Teknolojinin hızla geliştiği günümüzde, Erzincan’daki öğrencilerinden beyaz yakalı çalışanlarına kadar herkesin elinin altındaki yapay zeka araçları hakkında korkutan bir gerçek gün yüzüne çıktı. Yapay zeka kullanımı verimliliği artırıyor gibi görünse de, aslında beynimizin "düşünme" düğmesini kapatıyor olabilir.
Beyin Aktiviteleri Alarm Veriyor
Dünyanın önde gelen üniversitelerinde yapılan son araştırmalar, yapay zeka desteğiyle metin üreten veya problem çözen kişilerin beyin dalgalarını inceledi. EEG yöntemiyle yapılan ölçümlerde, yapay zeka kullanan katılımcıların bilişsel süreçlerle ilişkili beyin ağlarında belirgin bir aktivite düşüşü gözlemlendi.
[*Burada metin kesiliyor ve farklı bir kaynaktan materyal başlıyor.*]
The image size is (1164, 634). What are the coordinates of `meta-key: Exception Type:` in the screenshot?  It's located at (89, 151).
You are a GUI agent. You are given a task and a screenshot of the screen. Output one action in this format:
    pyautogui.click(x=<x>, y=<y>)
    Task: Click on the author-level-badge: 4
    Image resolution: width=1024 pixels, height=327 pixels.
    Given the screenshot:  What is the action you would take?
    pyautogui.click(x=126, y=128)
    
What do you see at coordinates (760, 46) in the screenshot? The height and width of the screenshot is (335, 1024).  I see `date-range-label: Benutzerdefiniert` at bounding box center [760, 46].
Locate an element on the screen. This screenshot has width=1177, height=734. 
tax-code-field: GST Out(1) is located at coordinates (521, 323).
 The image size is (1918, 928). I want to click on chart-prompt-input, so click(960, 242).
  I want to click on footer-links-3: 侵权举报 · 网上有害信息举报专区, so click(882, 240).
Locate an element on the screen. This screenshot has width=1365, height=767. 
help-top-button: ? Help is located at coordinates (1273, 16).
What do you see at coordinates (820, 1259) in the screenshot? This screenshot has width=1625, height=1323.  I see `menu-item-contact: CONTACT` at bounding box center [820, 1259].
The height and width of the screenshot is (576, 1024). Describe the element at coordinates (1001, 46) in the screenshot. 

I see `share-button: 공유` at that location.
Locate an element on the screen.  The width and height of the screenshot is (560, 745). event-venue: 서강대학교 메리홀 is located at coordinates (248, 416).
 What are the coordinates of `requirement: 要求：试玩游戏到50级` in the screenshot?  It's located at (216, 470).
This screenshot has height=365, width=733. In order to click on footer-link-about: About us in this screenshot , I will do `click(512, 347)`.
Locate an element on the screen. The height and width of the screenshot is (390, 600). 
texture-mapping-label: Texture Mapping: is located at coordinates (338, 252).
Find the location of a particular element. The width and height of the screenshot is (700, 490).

Daha da çarpıcı olanı, bu kişilerin yapay zekaya yazdırdıkları metinlerden alıntı yaparken veya içeriği hatırlarken, kendi başına çalışan kişilere göre çok daha fazla zorlanması oldu. Yani yapay zeka ürünü ortaya çıkarıyor ama beyin bu bilgiyi "öğrenilmiş" olarak kaydetmiyor.
"Bilişsel Atrofi" Riski Kapıda
Uzmanlar, bu durumu "bilişsel atrofi" yani zihinsel körelme olarak adlandırıyor. Tıpkı kullanılmayan bir kasın zamanla zayıflaması gibi, eleştirel düşünme ve problem çözme yetilerimiz de yapay zekaya devredildikçe köreliyor.
-
Güven arttıkça çaba azalıyor: Yapay zeka aracına duyulan güven arttıkça, bireyin sonuçları kontrol etme ve üzerinde düşünme isteği azalıyor.
-
Öğrenciler tehlikede: Okul çağındaki çocukların büyük bir kısmı, yapay zekanın ödevlerini kolaylaştırdığını ancak kendi becerilerini körelttiğini itiraf ediyor.
-
Yanılma payı: Araştırmalar, yapay zekanın bazı meslek gruplarında performansı artırırken, bazı durumlarda yanlış yönlendirmelerle hata payını yükselttiğini ortaya koyuyor.
Ürün Harika, Öğrenme Sıfır
Haberin en can alıcı noktası ise şu: Yapay zeka yardımıyla ortaya çıkan bir ödev veya rapor, dışarıdan bakıldığında "mükemmel" görünebilir ve çok yüksek notlar alabilir. Ancak uzmanlar uyarıyor; ortaya çıkan ürünün kalitesi artsa da, onu hazırlayan kişinin öğrenme düzeyi aynı oranda düşüyor.
Yapay zekayı bir "cevap makinesi" olarak değil, konuyu anlamaya yardımcı olan bir "özel öğretmen" gibi kullanmak, bu zihinsel tembellik tuzağından kurtulmanın tek yolu olarak gösteriliyor.